▶ [The task] Would you restate the data exactly as given?

▶ [Given entries]
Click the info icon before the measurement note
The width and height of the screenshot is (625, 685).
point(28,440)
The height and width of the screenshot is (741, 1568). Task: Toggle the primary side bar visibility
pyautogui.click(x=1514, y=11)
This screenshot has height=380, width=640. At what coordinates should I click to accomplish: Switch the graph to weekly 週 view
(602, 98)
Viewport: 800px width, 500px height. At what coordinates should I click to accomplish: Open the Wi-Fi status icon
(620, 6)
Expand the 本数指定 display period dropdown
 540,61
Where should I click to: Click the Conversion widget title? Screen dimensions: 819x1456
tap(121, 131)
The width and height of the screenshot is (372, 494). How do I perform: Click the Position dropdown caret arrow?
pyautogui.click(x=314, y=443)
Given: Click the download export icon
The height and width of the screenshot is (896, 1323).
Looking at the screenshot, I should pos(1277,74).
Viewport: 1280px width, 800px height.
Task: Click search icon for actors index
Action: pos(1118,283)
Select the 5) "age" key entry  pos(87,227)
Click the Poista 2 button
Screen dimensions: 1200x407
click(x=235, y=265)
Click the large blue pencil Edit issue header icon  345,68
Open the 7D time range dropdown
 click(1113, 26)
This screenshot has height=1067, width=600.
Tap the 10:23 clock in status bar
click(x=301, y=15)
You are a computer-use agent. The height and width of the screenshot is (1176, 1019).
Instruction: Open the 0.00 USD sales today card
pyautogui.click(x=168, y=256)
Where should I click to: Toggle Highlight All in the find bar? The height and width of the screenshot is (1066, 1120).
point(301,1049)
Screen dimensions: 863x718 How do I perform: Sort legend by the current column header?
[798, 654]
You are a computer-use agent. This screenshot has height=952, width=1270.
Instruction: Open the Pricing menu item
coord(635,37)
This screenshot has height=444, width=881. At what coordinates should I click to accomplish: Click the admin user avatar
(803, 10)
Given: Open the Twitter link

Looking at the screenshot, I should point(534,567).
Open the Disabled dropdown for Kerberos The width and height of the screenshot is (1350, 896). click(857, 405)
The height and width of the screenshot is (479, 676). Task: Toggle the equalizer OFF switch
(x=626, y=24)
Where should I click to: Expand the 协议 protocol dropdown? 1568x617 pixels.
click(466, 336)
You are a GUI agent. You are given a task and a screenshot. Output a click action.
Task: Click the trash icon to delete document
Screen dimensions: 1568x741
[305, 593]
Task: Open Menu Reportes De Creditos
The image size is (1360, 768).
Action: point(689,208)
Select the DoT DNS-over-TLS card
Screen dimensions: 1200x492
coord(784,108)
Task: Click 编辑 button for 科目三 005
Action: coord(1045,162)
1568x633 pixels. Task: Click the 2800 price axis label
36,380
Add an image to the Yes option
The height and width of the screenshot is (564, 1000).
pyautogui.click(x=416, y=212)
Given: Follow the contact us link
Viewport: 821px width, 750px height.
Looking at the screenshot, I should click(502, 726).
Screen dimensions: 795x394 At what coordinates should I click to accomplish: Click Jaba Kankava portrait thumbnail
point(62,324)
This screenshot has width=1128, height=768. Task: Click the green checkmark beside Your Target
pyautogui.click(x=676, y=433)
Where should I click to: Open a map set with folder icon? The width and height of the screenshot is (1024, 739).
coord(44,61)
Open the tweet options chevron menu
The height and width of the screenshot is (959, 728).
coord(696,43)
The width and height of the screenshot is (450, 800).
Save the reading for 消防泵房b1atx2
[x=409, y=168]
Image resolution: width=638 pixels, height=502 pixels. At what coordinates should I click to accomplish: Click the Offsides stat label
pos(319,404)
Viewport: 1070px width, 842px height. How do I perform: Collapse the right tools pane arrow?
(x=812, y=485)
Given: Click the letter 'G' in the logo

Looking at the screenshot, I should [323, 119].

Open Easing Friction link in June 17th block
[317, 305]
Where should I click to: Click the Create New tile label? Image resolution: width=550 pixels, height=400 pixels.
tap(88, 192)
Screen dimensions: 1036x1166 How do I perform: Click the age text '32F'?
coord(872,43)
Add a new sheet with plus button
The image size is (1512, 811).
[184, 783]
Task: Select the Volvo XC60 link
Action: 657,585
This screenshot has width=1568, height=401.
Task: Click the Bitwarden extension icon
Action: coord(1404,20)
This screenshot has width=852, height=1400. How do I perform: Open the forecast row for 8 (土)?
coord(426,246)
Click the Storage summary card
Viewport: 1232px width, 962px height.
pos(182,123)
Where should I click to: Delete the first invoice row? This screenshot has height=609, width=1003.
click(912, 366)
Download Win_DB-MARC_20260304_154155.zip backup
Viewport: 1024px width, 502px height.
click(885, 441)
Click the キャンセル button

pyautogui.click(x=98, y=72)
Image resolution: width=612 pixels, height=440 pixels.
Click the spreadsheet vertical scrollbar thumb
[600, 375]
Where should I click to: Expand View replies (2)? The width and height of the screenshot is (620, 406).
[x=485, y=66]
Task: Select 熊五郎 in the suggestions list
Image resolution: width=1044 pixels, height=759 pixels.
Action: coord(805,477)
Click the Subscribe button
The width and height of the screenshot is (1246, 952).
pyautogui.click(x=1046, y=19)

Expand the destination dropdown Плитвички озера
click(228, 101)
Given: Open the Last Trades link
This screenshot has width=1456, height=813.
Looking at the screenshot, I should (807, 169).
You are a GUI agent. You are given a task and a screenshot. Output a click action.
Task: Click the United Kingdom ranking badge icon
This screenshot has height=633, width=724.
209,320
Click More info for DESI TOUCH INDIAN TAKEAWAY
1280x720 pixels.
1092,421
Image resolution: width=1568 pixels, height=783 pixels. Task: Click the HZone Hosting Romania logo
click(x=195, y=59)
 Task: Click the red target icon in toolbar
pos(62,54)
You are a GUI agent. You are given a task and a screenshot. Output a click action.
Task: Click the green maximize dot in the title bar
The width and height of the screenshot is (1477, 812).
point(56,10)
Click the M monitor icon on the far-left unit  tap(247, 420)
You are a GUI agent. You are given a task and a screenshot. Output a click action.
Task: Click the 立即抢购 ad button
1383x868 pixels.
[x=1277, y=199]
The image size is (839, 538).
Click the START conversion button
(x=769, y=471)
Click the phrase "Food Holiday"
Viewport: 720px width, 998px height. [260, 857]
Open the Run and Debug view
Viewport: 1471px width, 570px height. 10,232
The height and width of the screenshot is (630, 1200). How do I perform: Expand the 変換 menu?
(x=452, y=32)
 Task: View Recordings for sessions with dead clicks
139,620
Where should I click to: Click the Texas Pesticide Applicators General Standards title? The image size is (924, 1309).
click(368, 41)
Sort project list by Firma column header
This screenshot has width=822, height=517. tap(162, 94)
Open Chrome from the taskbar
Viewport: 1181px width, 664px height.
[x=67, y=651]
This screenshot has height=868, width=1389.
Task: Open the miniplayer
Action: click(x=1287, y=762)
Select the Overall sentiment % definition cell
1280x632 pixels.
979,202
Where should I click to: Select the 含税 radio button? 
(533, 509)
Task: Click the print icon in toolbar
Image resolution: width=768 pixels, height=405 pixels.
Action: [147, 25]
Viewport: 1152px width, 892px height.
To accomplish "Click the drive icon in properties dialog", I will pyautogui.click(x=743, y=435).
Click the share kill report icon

▶ [Task output]
Click the info icon before the measurement note
The width and height of the screenshot is (625, 685).
point(28,440)
The height and width of the screenshot is (741, 1568). Task: Toggle the primary side bar visibility
pyautogui.click(x=1514, y=11)
This screenshot has height=380, width=640. At what coordinates should I click to accomplish: Switch the graph to weekly 週 view
(602, 98)
Viewport: 800px width, 500px height. At what coordinates should I click to accomplish: Open the Wi-Fi status icon
(620, 6)
Expand the 本数指定 display period dropdown
 540,61
Where should I click to: Click the Conversion widget title? Screen dimensions: 819x1456
tap(121, 131)
The width and height of the screenshot is (372, 494). How do I perform: Click the Position dropdown caret arrow?
pyautogui.click(x=314, y=443)
Given: Click the download export icon
The height and width of the screenshot is (896, 1323).
Looking at the screenshot, I should pos(1277,74).
Viewport: 1280px width, 800px height.
Task: Click search icon for actors index
Action: pos(1118,283)
Select the 5) "age" key entry  pos(87,227)
Click the Poista 2 button
Screen dimensions: 1200x407
click(x=235, y=265)
Click the large blue pencil Edit issue header icon  345,68
Open the 7D time range dropdown
 click(1113, 26)
This screenshot has height=1067, width=600.
Tap the 10:23 clock in status bar
click(x=301, y=15)
You are a computer-use agent. The height and width of the screenshot is (1176, 1019).
Instruction: Open the 0.00 USD sales today card
pyautogui.click(x=168, y=256)
Where should I click to: Toggle Highlight All in the find bar? The height and width of the screenshot is (1066, 1120).
point(301,1049)
Screen dimensions: 863x718 How do I perform: Sort legend by the current column header?
[798, 654]
You are a computer-use agent. This screenshot has height=952, width=1270.
Instruction: Open the Pricing menu item
coord(635,37)
This screenshot has height=444, width=881. At what coordinates should I click to accomplish: Click the admin user avatar
(803, 10)
Given: Open the Twitter link

Looking at the screenshot, I should point(534,567).
Open the Disabled dropdown for Kerberos The width and height of the screenshot is (1350, 896). click(857, 405)
The height and width of the screenshot is (479, 676). Task: Toggle the equalizer OFF switch
(x=626, y=24)
Where should I click to: Expand the 协议 protocol dropdown? 1568x617 pixels.
click(466, 336)
You are a GUI agent. You are given a task and a screenshot. Output a click action.
Task: Click the trash icon to delete document
Screen dimensions: 1568x741
[305, 593]
Task: Open Menu Reportes De Creditos
The image size is (1360, 768).
Action: point(689,208)
Select the DoT DNS-over-TLS card
Screen dimensions: 1200x492
coord(784,108)
Task: Click 编辑 button for 科目三 005
Action: coord(1045,162)
1568x633 pixels. Task: Click the 2800 price axis label
36,380
Add an image to the Yes option
The height and width of the screenshot is (564, 1000).
pyautogui.click(x=416, y=212)
Given: Follow the contact us link
Viewport: 821px width, 750px height.
Looking at the screenshot, I should click(502, 726).
Screen dimensions: 795x394 At what coordinates should I click to accomplish: Click Jaba Kankava portrait thumbnail
point(62,324)
This screenshot has width=1128, height=768. Task: Click the green checkmark beside Your Target
pyautogui.click(x=676, y=433)
Where should I click to: Open a map set with folder icon? The width and height of the screenshot is (1024, 739).
coord(44,61)
Open the tweet options chevron menu
The height and width of the screenshot is (959, 728).
coord(696,43)
The width and height of the screenshot is (450, 800).
Save the reading for 消防泵房b1atx2
[x=409, y=168]
Image resolution: width=638 pixels, height=502 pixels. At what coordinates should I click to accomplish: Click the Offsides stat label
pos(319,404)
Viewport: 1070px width, 842px height. How do I perform: Collapse the right tools pane arrow?
(x=812, y=485)
Given: Click the letter 'G' in the logo

Looking at the screenshot, I should [323, 119].

Open Easing Friction link in June 17th block
[317, 305]
Where should I click to: Click the Create New tile label? Image resolution: width=550 pixels, height=400 pixels.
tap(88, 192)
Screen dimensions: 1036x1166 How do I perform: Click the age text '32F'?
coord(872,43)
Add a new sheet with plus button
The image size is (1512, 811).
[184, 783]
Task: Select the Volvo XC60 link
Action: 657,585
This screenshot has width=1568, height=401.
Task: Click the Bitwarden extension icon
Action: coord(1404,20)
This screenshot has width=852, height=1400. How do I perform: Open the forecast row for 8 (土)?
coord(426,246)
Click the Storage summary card
Viewport: 1232px width, 962px height.
pos(182,123)
Where should I click to: Delete the first invoice row? This screenshot has height=609, width=1003.
click(912, 366)
Download Win_DB-MARC_20260304_154155.zip backup
Viewport: 1024px width, 502px height.
click(885, 441)
Click the キャンセル button

pyautogui.click(x=98, y=72)
Image resolution: width=612 pixels, height=440 pixels.
Click the spreadsheet vertical scrollbar thumb
[600, 375]
Where should I click to: Expand View replies (2)? The width and height of the screenshot is (620, 406).
[x=485, y=66]
Task: Select 熊五郎 in the suggestions list
Image resolution: width=1044 pixels, height=759 pixels.
Action: coord(805,477)
Click the Subscribe button
The width and height of the screenshot is (1246, 952).
pyautogui.click(x=1046, y=19)

Expand the destination dropdown Плитвички озера
click(228, 101)
Given: Open the Last Trades link
This screenshot has width=1456, height=813.
Looking at the screenshot, I should (807, 169).
You are a GUI agent. You are given a task and a screenshot. Output a click action.
Task: Click the United Kingdom ranking badge icon
This screenshot has height=633, width=724.
209,320
Click More info for DESI TOUCH INDIAN TAKEAWAY
1280x720 pixels.
1092,421
Image resolution: width=1568 pixels, height=783 pixels. Task: Click the HZone Hosting Romania logo
click(x=195, y=59)
 Task: Click the red target icon in toolbar
pos(62,54)
You are a GUI agent. You are given a task and a screenshot. Output a click action.
Task: Click the green maximize dot in the title bar
The width and height of the screenshot is (1477, 812).
point(56,10)
Click the M monitor icon on the far-left unit  tap(247, 420)
You are a GUI agent. You are given a task and a screenshot. Output a click action.
Task: Click the 立即抢购 ad button
1383x868 pixels.
[x=1277, y=199]
The image size is (839, 538).
Click the START conversion button
(x=769, y=471)
Click the phrase "Food Holiday"
Viewport: 720px width, 998px height. [260, 857]
Open the Run and Debug view
Viewport: 1471px width, 570px height. 10,232
The height and width of the screenshot is (630, 1200). How do I perform: Expand the 変換 menu?
(x=452, y=32)
 Task: View Recordings for sessions with dead clicks
139,620
Where should I click to: Click the Texas Pesticide Applicators General Standards title? The image size is (924, 1309).
click(368, 41)
Sort project list by Firma column header
This screenshot has width=822, height=517. tap(162, 94)
Open Chrome from the taskbar
Viewport: 1181px width, 664px height.
[x=67, y=651]
This screenshot has height=868, width=1389.
Task: Open the miniplayer
Action: click(x=1287, y=762)
Select the Overall sentiment % definition cell
1280x632 pixels.
979,202
Where should I click to: Select the 含税 radio button? 
(533, 509)
Task: Click the print icon in toolbar
Image resolution: width=768 pixels, height=405 pixels.
Action: [147, 25]
Viewport: 1152px width, 892px height.
To accomplish "Click the drive icon in properties dialog", I will pyautogui.click(x=743, y=435).
Click the share kill report icon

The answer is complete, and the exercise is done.